───── EXTRACTED RECORDS
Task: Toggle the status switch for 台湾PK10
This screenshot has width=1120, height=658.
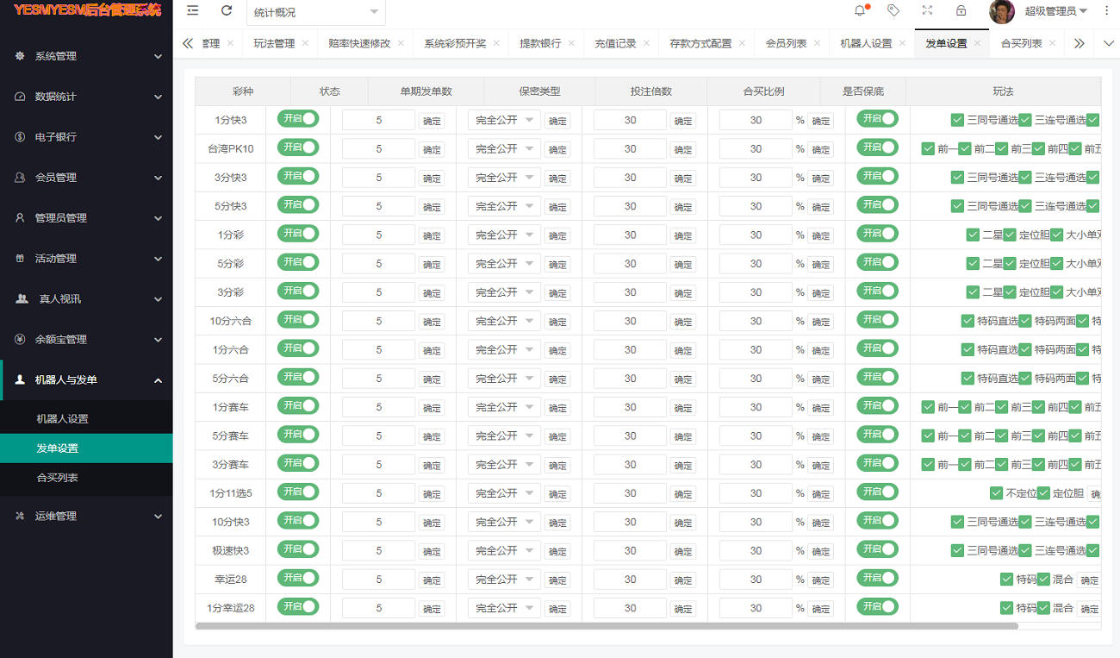Action: [x=298, y=148]
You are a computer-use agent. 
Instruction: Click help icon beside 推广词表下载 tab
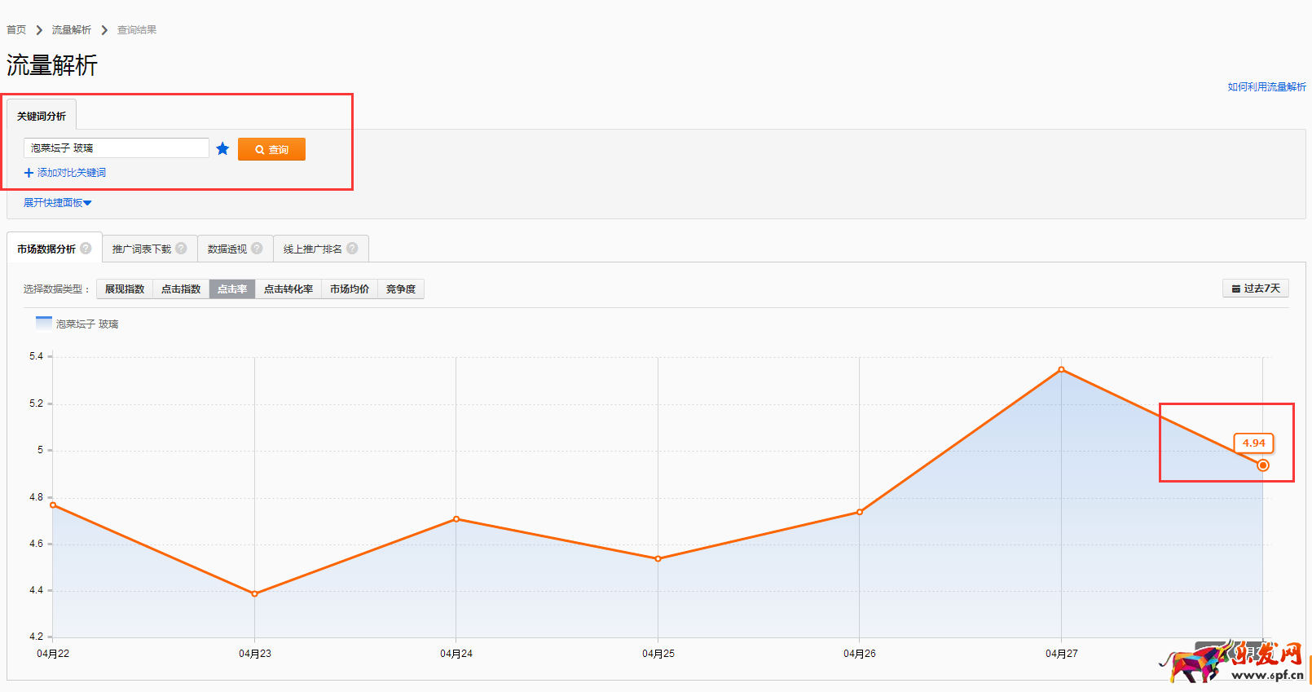(x=181, y=249)
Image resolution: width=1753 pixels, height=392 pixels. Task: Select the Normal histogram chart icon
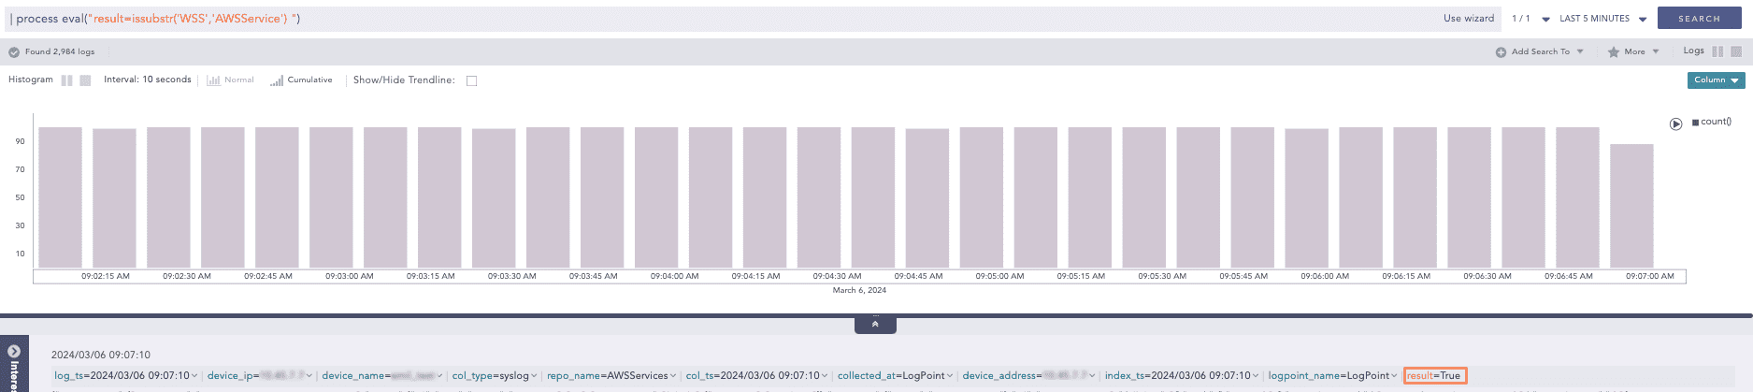point(213,80)
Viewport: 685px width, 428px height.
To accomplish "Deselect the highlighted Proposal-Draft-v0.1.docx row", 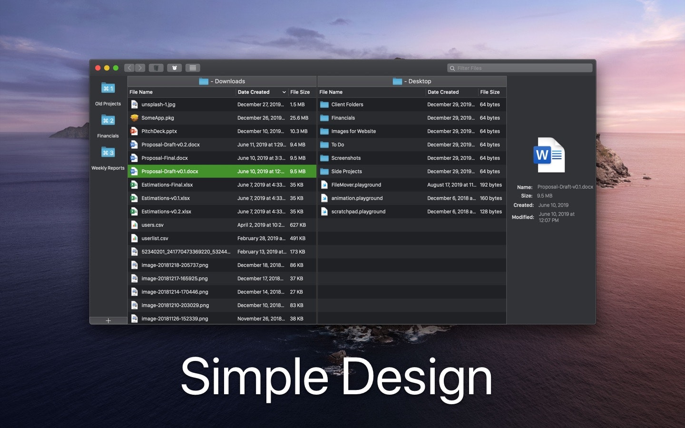I will (170, 171).
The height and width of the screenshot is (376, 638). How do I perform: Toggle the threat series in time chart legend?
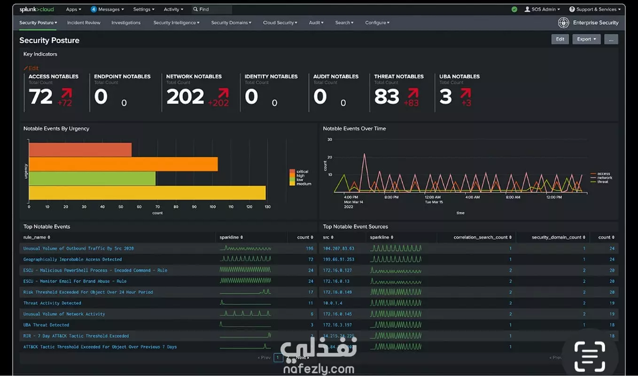point(599,182)
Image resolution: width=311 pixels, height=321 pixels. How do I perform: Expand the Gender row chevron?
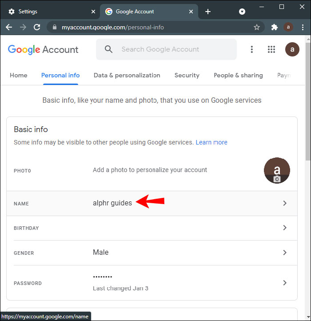[285, 253]
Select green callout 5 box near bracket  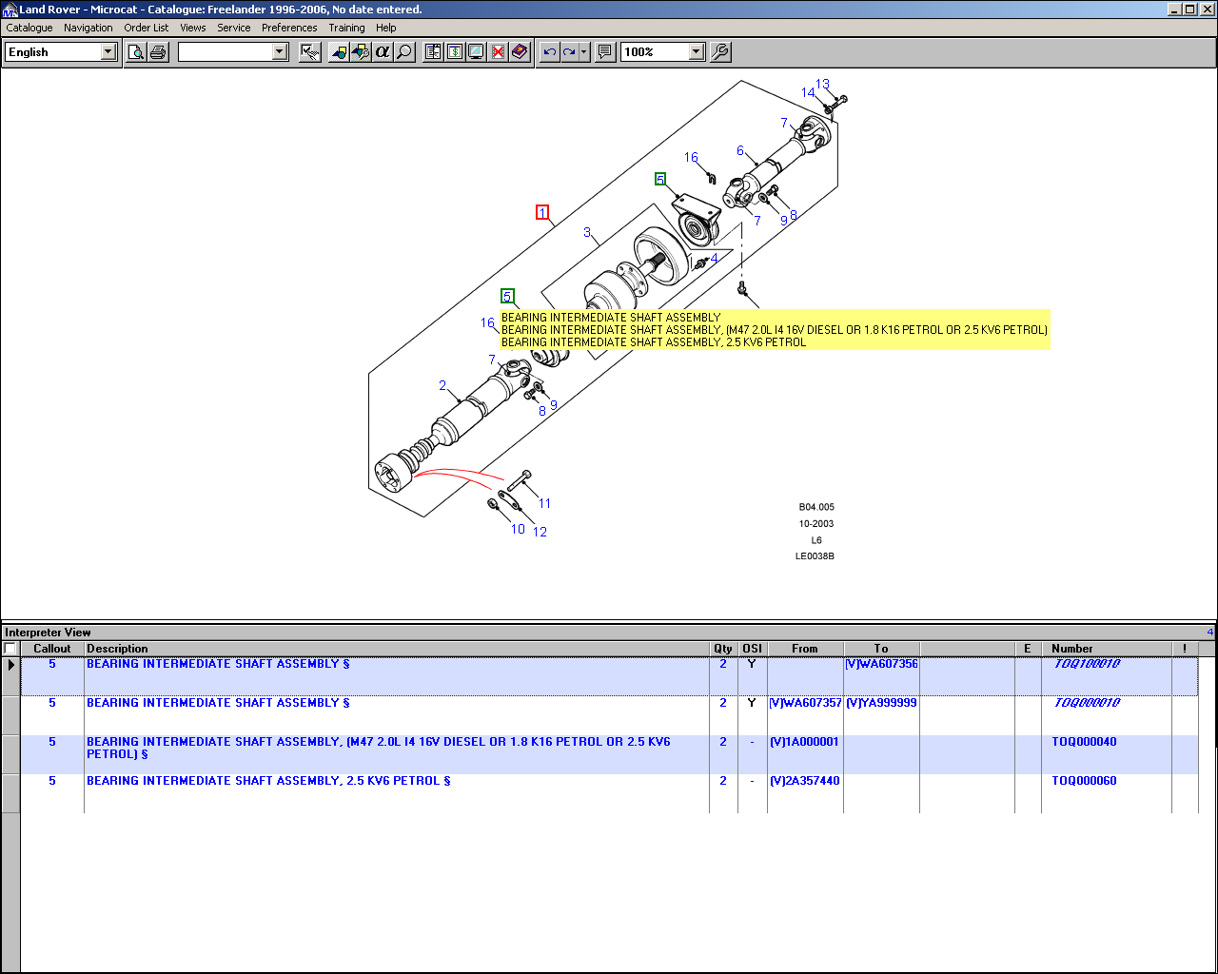[660, 179]
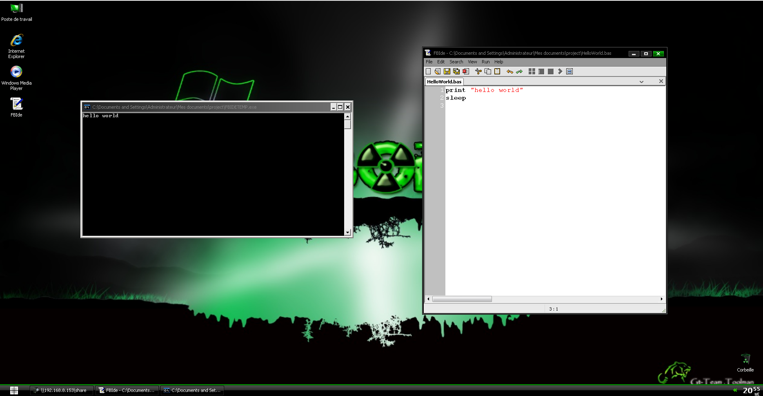
Task: Open the Run menu
Action: pyautogui.click(x=485, y=62)
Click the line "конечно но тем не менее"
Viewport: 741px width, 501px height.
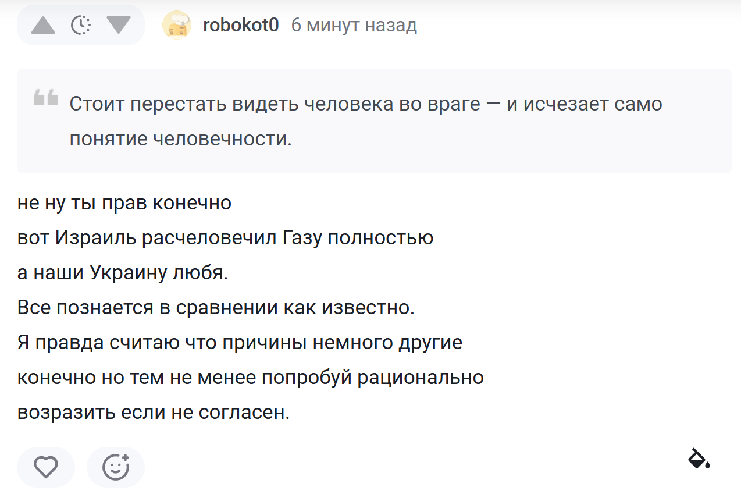click(250, 378)
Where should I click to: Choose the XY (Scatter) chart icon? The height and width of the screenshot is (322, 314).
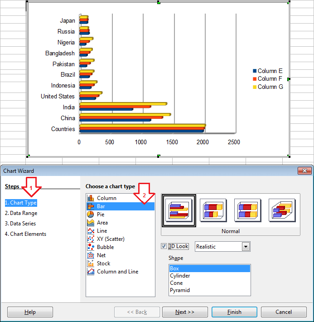[x=91, y=239]
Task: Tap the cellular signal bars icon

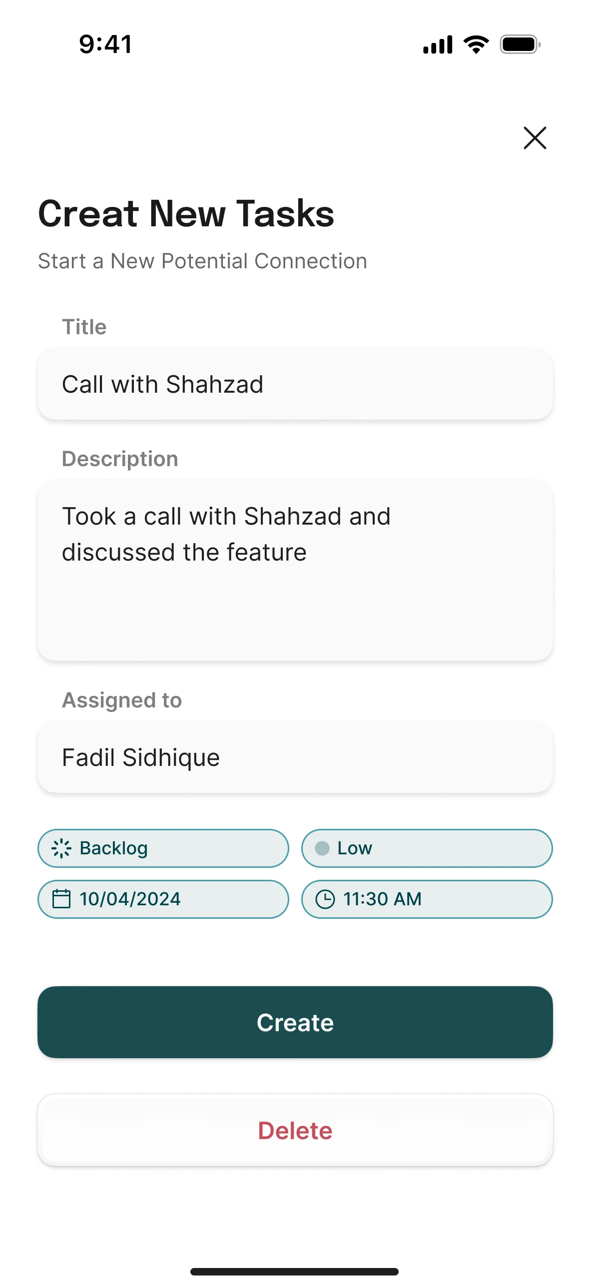Action: click(438, 45)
──────────
HOW TO COMPLETE THIS TASK:
Give back, word for word, the lines from the one with "Click the line" to the end of the records above, and no pictures.

WRITTEN REPLY:
Click the line "конечно но тем не менее"
Viewport: 741px width, 501px height.
click(250, 378)
Where should I click to: Choose the XY (Scatter) chart icon? The height and width of the screenshot is (322, 314).
[x=91, y=239]
Task: Tap the cellular signal bars icon

Action: click(438, 45)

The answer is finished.